-- TEXTE FOURNI --
==================================================

Mobilisé pendant la Grande Guerre, Fernand Léger retourne ensuite à Paris où il se rapproche d’Amédée Ozenfant et de Charles-Édouard Jeanneret - plus connu sous le pseudonyme de «Le Corbusier» - fondateurs du purisme. Avec son ambition de «clarifier» l’art à travers le perfectionnement des formes et l’utilisation de couleurs pures, le purisme aura une influence décisive sur l'œuvre de Fernand Léger dans les années 1920. À cette époque, le peintre devient partisan du non-alignement, une tendance qu’il suivra tout au long de sa carrière artistique. Ainsi, il refuse de s’associer directement au programme de ses confrères : «le purisme ne m’a pas touché; trop maigre pour moi cette chose, ce monde clos, mais il fallait pourtant que cela soit fait, qu’on aille jusqu’à l’extrême» (F. Léger cité in J. Cassou et J. Leymarie, Léger : Dessins et gouaches, Londres, 1973, p. 87). Lorsqu’il peint Nature morte en 1928, ce sont des lignes sinueuses et des formes organiques qui peuplent dorénavant ses œuvres, désormais plus chargées et davantage spontanées. Après dix ans à expérimenter les préceptes rigoureux du purisme, Fernand Léger leur préfère une esthétique plus fluide et naturelle qui témoigne d’un certain déclin du style classique, adopté par certains artistes qui prônaient un «retour à l’ordre» durant l’après-guerre et se positionnaient en opposition face aux excès de l’avant-garde.

==================================================

-- BLOC DE DONNÉES --
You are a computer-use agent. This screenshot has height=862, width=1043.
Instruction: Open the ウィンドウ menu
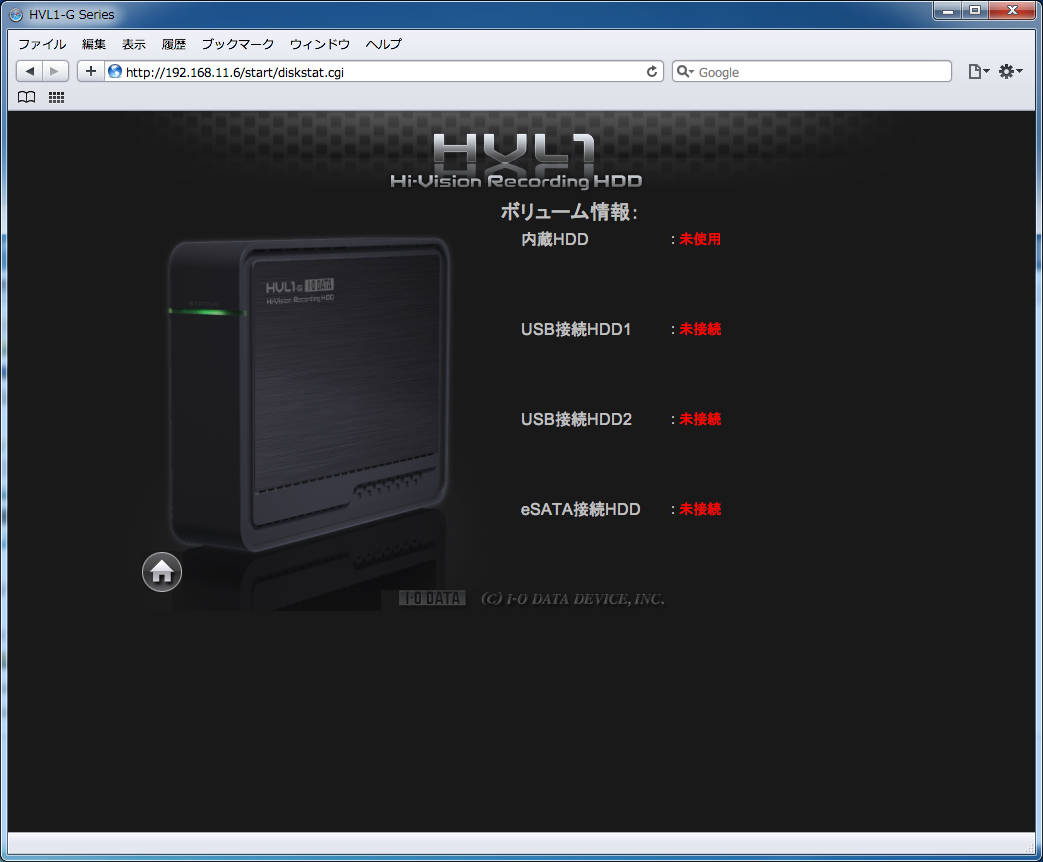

==================================================

-- CONSIGNE --
Citez intégralement, s'il vous plaît, le texte sur Fernand Léger, sans y changer un seul mot. Les données n'ont aucun lien avec le texte sur Fernand Léger.

-- RÉPONSE FINALE --
Mobilisé pendant la Grande Guerre, Fernand Léger retourne ensuite à Paris où il se rapproche d’Amédée Ozenfant et de Charles-Édouard Jeanneret - plus connu sous le pseudonyme de «Le Corbusier» - fondateurs du purisme. Avec son ambition de «clarifier» l’art à travers le perfectionnement des formes et l’utilisation de couleurs pures, le purisme aura une influence décisive sur l'œuvre de Fernand Léger dans les années 1920. À cette époque, le peintre devient partisan du non-alignement, une tendance qu’il suivra tout au long de sa carrière artistique. Ainsi, il refuse de s’associer directement au programme de ses confrères : «le purisme ne m’a pas touché; trop maigre pour moi cette chose, ce monde clos, mais il fallait pourtant que cela soit fait, qu’on aille jusqu’à l’extrême» (F. Léger cité in J. Cassou et J. Leymarie, Léger : Dessins et gouaches, Londres, 1973, p. 87). Lorsqu’il peint Nature morte en 1928, ce sont des lignes sinueuses et des formes organiques qui peuplent dorénavant ses œuvres, désormais plus chargées et davantage spontanées. Après dix ans à expérimenter les préceptes rigoureux du purisme, Fernand Léger leur préfère une esthétique plus fluide et naturelle qui témoigne d’un certain déclin du style classique, adopté par certains artistes qui prônaient un «retour à l’ordre» durant l’après-guerre et se positionnaient en opposition face aux excès de l’avant-garde.